▸ Request
Pull out every one of the items below and reproduce each line without a single change.

▸ Dataset records
——
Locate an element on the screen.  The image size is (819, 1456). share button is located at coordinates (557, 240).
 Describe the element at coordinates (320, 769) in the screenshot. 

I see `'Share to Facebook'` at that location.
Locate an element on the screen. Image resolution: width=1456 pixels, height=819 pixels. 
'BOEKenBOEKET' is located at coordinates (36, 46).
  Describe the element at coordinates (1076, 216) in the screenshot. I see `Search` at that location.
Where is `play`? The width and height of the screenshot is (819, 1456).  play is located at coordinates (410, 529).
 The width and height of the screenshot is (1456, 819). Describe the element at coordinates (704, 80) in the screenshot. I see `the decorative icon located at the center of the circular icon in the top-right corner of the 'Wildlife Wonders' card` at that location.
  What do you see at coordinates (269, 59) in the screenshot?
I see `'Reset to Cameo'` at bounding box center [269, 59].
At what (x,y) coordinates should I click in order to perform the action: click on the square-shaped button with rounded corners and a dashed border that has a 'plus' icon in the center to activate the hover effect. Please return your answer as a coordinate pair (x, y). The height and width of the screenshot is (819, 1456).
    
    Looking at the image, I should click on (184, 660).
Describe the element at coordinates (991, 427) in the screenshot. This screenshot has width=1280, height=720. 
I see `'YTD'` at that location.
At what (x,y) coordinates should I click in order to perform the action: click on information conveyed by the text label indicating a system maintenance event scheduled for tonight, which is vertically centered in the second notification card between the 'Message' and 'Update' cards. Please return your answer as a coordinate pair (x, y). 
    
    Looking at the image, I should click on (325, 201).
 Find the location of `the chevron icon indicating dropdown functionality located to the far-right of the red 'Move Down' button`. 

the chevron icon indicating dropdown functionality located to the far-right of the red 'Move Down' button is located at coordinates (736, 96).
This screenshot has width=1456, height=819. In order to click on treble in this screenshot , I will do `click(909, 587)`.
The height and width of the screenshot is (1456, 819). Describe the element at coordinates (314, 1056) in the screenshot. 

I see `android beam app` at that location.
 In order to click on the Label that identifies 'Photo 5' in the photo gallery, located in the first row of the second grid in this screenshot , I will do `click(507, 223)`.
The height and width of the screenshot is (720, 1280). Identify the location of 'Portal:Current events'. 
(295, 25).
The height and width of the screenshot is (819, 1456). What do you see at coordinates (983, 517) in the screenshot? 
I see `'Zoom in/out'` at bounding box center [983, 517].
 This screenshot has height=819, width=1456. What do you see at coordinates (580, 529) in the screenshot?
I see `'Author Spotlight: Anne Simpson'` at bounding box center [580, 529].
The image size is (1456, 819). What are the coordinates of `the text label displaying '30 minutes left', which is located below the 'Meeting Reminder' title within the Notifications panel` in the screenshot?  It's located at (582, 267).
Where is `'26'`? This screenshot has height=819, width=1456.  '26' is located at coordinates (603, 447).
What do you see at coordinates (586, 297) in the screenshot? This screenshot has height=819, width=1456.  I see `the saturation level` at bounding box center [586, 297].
——
▸ Problem solution
Locate an element on the screen.  The image size is (819, 1456). share button is located at coordinates (557, 240).
 Describe the element at coordinates (320, 769) in the screenshot. 

I see `'Share to Facebook'` at that location.
Locate an element on the screen. Image resolution: width=1456 pixels, height=819 pixels. 
'BOEKenBOEKET' is located at coordinates (36, 46).
  Describe the element at coordinates (1076, 216) in the screenshot. I see `Search` at that location.
Where is `play`? The width and height of the screenshot is (819, 1456).  play is located at coordinates (410, 529).
 The width and height of the screenshot is (1456, 819). Describe the element at coordinates (704, 80) in the screenshot. I see `the decorative icon located at the center of the circular icon in the top-right corner of the 'Wildlife Wonders' card` at that location.
  What do you see at coordinates (269, 59) in the screenshot?
I see `'Reset to Cameo'` at bounding box center [269, 59].
At what (x,y) coordinates should I click in order to perform the action: click on the square-shaped button with rounded corners and a dashed border that has a 'plus' icon in the center to activate the hover effect. Please return your answer as a coordinate pair (x, y). The height and width of the screenshot is (819, 1456).
    
    Looking at the image, I should click on (184, 660).
Describe the element at coordinates (991, 427) in the screenshot. This screenshot has width=1280, height=720. 
I see `'YTD'` at that location.
At what (x,y) coordinates should I click in order to perform the action: click on information conveyed by the text label indicating a system maintenance event scheduled for tonight, which is vertically centered in the second notification card between the 'Message' and 'Update' cards. Please return your answer as a coordinate pair (x, y). 
    
    Looking at the image, I should click on (325, 201).
 Find the location of `the chevron icon indicating dropdown functionality located to the far-right of the red 'Move Down' button`. 

the chevron icon indicating dropdown functionality located to the far-right of the red 'Move Down' button is located at coordinates (736, 96).
This screenshot has width=1456, height=819. In order to click on treble in this screenshot , I will do `click(909, 587)`.
The height and width of the screenshot is (1456, 819). Describe the element at coordinates (314, 1056) in the screenshot. 

I see `android beam app` at that location.
 In order to click on the Label that identifies 'Photo 5' in the photo gallery, located in the first row of the second grid in this screenshot , I will do `click(507, 223)`.
The height and width of the screenshot is (720, 1280). Identify the location of 'Portal:Current events'. 
(295, 25).
The height and width of the screenshot is (819, 1456). What do you see at coordinates (983, 517) in the screenshot? 
I see `'Zoom in/out'` at bounding box center [983, 517].
 This screenshot has height=819, width=1456. What do you see at coordinates (580, 529) in the screenshot?
I see `'Author Spotlight: Anne Simpson'` at bounding box center [580, 529].
The image size is (1456, 819). What are the coordinates of `the text label displaying '30 minutes left', which is located below the 'Meeting Reminder' title within the Notifications panel` in the screenshot?  It's located at (582, 267).
Where is `'26'`? This screenshot has height=819, width=1456.  '26' is located at coordinates (603, 447).
What do you see at coordinates (586, 297) in the screenshot? This screenshot has height=819, width=1456.  I see `the saturation level` at bounding box center [586, 297].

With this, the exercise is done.